Thallium-based superconductors Electrical conductivity Magnetic susceptibility Fluctuation phenomena 

1 Introduction

Phase transitions, which include the transition from the metallic to the superconducting state, are accompanied by critical phenomena which are characterized by singularities of physical quantities where they go to zero or diverge. This is a direct consequence of the correlation length \(\xi \) diverging and becoming larger than every other physical length scale, so the divergence of \(\xi \) dominates the physics. In particular, thermal fluctuations (thermodynamic) occur near the critical temperature. If the entropy dominates the Ginzburg-Landau free energy, as the temperature rises approaching the critical temperature, the fluctuations proliferate. When the temperature is higher than the critical temperature, i.e., in the normal state of the superconductor, superconducting islands with sizes of several coherence lengths appear. As we approach the transition temperature, the superconducting islands grow significantly and connect with each other so that the normal areas become islands. When we approach the critical temperature from above, normal areas become small islands. A large penetration depth \(\lambda \) of 103–104 Å [1], small coherence length \(\xi \) of 10 Å [2], high anisotropy [3, 4] as well as high critical temperatures considerably enhance the role of thermal fluctuations in high-temperature superconductors (HTS). After the discovery of HTS, papers treating thermal fluctuation problems appeared, in which the excess conductivity in the transition ranges for yttrium- [5, 6, 7], bismuth- [8, 9], and thallium [10, 11, 12]-based superconductors was most often studied.

In the critical region, there occur two types of fluctuations: critical fluctuations at temperatures close to the critical temperature and stochastic (Gaussian) fluctuations above it. It has been shown that thermal fluctuations depend on the applied magnetic field and the applied pressure [13, 14, 15]. Also, two Gaussian regions were observed, one of them being localized in the vicinity of the zero-resistance critical temperature [16].

GIVEN DATA:
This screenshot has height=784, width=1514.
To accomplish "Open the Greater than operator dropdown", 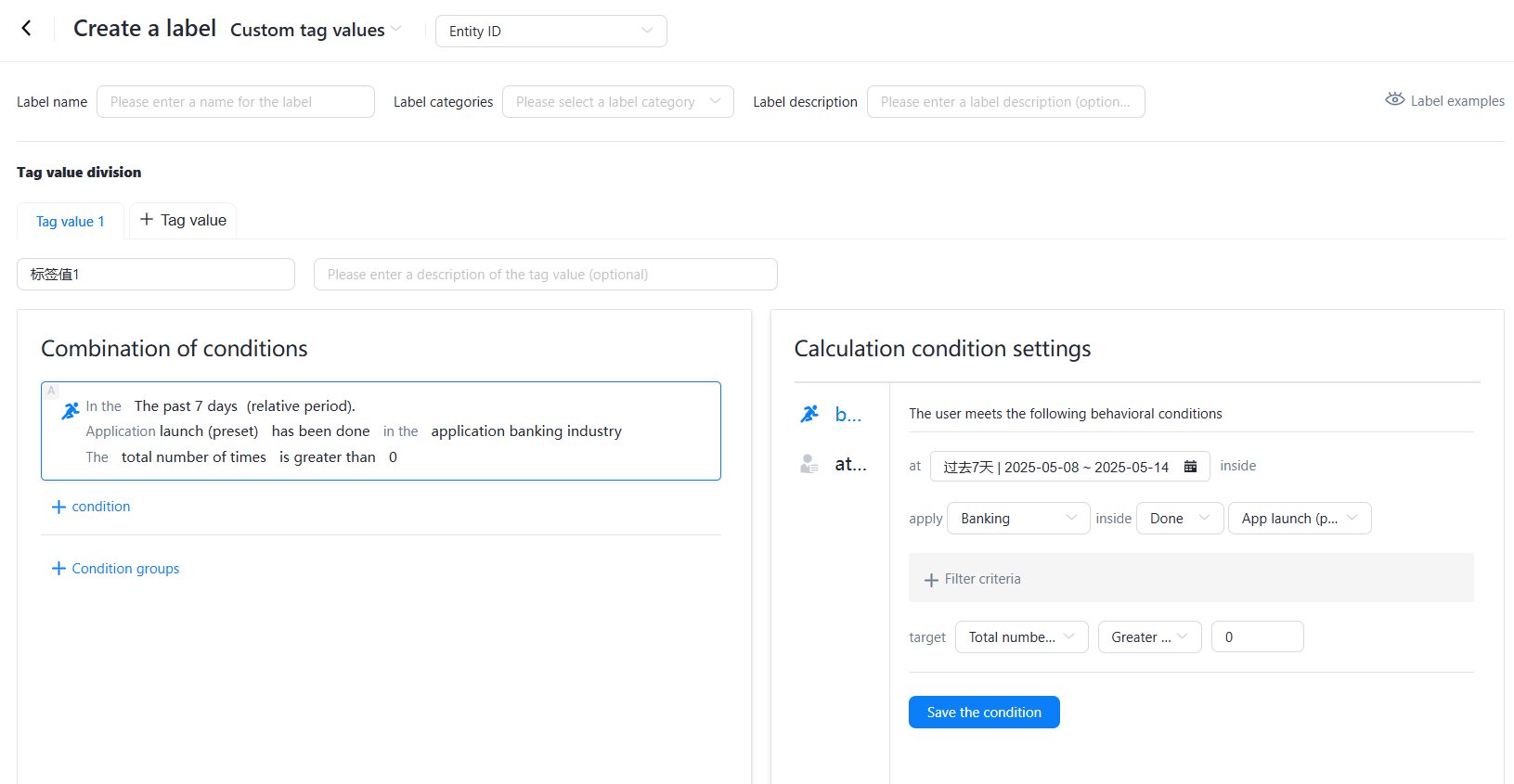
...
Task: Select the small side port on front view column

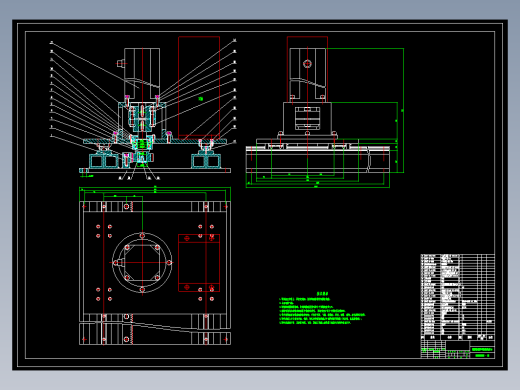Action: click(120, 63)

TASKS FOR THIS EXERCISE:
A – In the passage on thermal fluctuations in superconductors, what two types of fluctuations occur in the critical region?
B – Using the passage on thermal fluctuations in superconductors, explain why thermal fluctuations play an especially large role in high-temperature superconductors.
C – Carry on the passage on thermal fluctuations in superconductors from the point where it stops.
The material is separate from the passage on thermal fluctuations in superconductors.

ANSWERS IN ORDER:
A – Critical fluctuations at temperatures close to the critical temperature, and stochastic (Gaussian) fluctuations above it.

B – Their large penetration depth, small coherence length of about 10 Å, high anisotropy and high critical temperatures considerably enhance the role of thermal fluctuations.

C –
In this paper, we present and discuss a study of critical exponents in the fluctuation region of a ceramic Tl0.8Bi0.3Sr1.8Ba0.2Ca2Cu3Ox superconductor derived from the electrical resistance and the a.c. magnetic susceptibility measurements. We utilize the fact that electrical resistance measurements allow us to study thermal fluctuations above critical temperature while magnetic susceptibility measurements allow us to investigate them below critical temperature. This provides a very interesting look at critical exponents across the whole range where fluctuations play a significant role.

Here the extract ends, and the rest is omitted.